__What the task asks__. Your answer must be an exact copy of the lines from the one holding "Task: Select 2020 on the navigator timeline" through the last line of the entries below, with nothing added.
=== Entries shown ===
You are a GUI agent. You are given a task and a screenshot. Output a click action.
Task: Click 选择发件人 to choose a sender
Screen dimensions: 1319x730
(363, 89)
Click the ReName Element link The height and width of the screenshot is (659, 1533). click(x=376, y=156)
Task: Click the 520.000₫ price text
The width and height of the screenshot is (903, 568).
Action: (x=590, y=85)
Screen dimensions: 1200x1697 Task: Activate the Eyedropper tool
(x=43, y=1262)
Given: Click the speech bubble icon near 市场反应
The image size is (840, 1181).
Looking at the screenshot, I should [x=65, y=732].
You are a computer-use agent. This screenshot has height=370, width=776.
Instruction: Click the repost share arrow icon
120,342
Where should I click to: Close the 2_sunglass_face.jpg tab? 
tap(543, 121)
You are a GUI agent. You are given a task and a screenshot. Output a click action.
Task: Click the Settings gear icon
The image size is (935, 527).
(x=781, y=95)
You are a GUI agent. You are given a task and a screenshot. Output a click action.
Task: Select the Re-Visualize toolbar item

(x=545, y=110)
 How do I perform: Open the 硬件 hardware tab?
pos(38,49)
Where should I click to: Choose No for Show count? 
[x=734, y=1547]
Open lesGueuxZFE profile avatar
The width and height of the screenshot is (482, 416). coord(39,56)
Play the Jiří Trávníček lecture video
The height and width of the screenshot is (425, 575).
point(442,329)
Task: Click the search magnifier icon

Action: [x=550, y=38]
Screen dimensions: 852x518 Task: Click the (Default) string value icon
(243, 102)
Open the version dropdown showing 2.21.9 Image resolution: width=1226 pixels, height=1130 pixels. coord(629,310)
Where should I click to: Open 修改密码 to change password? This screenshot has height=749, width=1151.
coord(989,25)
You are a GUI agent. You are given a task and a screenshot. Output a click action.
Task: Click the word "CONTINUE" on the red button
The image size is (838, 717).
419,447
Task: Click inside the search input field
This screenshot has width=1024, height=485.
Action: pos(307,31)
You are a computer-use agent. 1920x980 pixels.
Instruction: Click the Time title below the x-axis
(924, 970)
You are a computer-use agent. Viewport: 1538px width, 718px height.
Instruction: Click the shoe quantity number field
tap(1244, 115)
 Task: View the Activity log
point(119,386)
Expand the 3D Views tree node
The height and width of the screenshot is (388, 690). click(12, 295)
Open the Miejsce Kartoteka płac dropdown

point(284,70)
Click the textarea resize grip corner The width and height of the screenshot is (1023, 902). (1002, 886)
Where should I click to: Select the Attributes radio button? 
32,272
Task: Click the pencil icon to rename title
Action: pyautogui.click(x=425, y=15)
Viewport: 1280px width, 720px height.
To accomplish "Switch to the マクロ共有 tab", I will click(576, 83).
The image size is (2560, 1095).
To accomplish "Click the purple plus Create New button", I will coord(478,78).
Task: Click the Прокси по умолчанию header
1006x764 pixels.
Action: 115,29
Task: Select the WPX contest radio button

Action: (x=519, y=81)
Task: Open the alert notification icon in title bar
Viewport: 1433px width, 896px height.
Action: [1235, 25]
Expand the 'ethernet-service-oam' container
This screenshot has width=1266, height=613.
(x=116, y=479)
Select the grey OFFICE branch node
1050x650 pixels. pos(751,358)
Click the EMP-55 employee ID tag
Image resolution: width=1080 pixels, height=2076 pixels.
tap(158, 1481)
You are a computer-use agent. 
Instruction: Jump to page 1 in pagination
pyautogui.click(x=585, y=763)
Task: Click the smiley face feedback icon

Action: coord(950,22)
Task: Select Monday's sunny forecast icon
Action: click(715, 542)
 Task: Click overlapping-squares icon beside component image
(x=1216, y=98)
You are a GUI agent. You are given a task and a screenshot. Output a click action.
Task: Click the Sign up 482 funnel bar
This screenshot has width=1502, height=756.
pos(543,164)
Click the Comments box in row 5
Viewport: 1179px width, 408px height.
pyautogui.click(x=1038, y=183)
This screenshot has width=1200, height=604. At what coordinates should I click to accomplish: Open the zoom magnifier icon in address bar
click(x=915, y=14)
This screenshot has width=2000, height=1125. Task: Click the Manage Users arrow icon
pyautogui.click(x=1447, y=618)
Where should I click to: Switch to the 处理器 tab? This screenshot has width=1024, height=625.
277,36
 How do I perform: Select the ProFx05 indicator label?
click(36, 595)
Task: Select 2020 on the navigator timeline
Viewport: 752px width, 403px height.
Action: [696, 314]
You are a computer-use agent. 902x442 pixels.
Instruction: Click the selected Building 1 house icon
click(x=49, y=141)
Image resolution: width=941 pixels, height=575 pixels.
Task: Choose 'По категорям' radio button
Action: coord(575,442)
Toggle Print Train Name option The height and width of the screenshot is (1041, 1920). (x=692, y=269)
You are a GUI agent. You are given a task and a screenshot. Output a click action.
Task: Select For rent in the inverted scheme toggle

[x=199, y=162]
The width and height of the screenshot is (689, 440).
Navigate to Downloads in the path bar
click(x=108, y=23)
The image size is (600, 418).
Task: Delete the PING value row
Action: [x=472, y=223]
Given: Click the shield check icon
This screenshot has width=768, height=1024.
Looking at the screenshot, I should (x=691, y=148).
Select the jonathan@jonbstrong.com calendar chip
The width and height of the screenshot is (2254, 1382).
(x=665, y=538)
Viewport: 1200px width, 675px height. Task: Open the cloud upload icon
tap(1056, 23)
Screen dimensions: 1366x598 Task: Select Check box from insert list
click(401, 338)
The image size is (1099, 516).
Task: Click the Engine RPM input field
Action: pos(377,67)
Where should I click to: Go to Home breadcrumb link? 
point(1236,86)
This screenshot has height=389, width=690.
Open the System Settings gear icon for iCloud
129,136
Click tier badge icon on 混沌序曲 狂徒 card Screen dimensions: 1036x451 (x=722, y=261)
===
__Task result__.
Task: Select 2020 on the navigator timeline
Viewport: 752px width, 403px height.
Action: [696, 314]
You are a computer-use agent. 902x442 pixels.
Instruction: Click the selected Building 1 house icon
click(x=49, y=141)
Image resolution: width=941 pixels, height=575 pixels.
Task: Choose 'По категорям' radio button
Action: coord(575,442)
Toggle Print Train Name option The height and width of the screenshot is (1041, 1920). (x=692, y=269)
You are a GUI agent. You are given a task and a screenshot. Output a click action.
Task: Select For rent in the inverted scheme toggle

[x=199, y=162]
The width and height of the screenshot is (689, 440).
Navigate to Downloads in the path bar
click(x=108, y=23)
The image size is (600, 418).
Task: Delete the PING value row
Action: [x=472, y=223]
Given: Click the shield check icon
This screenshot has width=768, height=1024.
Looking at the screenshot, I should (x=691, y=148).
Select the jonathan@jonbstrong.com calendar chip
The width and height of the screenshot is (2254, 1382).
(x=665, y=538)
Viewport: 1200px width, 675px height. Task: Open the cloud upload icon
tap(1056, 23)
Screen dimensions: 1366x598 Task: Select Check box from insert list
click(401, 338)
The image size is (1099, 516).
Task: Click the Engine RPM input field
Action: pos(377,67)
Where should I click to: Go to Home breadcrumb link? 
point(1236,86)
This screenshot has height=389, width=690.
Open the System Settings gear icon for iCloud
129,136
Click tier badge icon on 混沌序曲 狂徒 card Screen dimensions: 1036x451 (x=722, y=261)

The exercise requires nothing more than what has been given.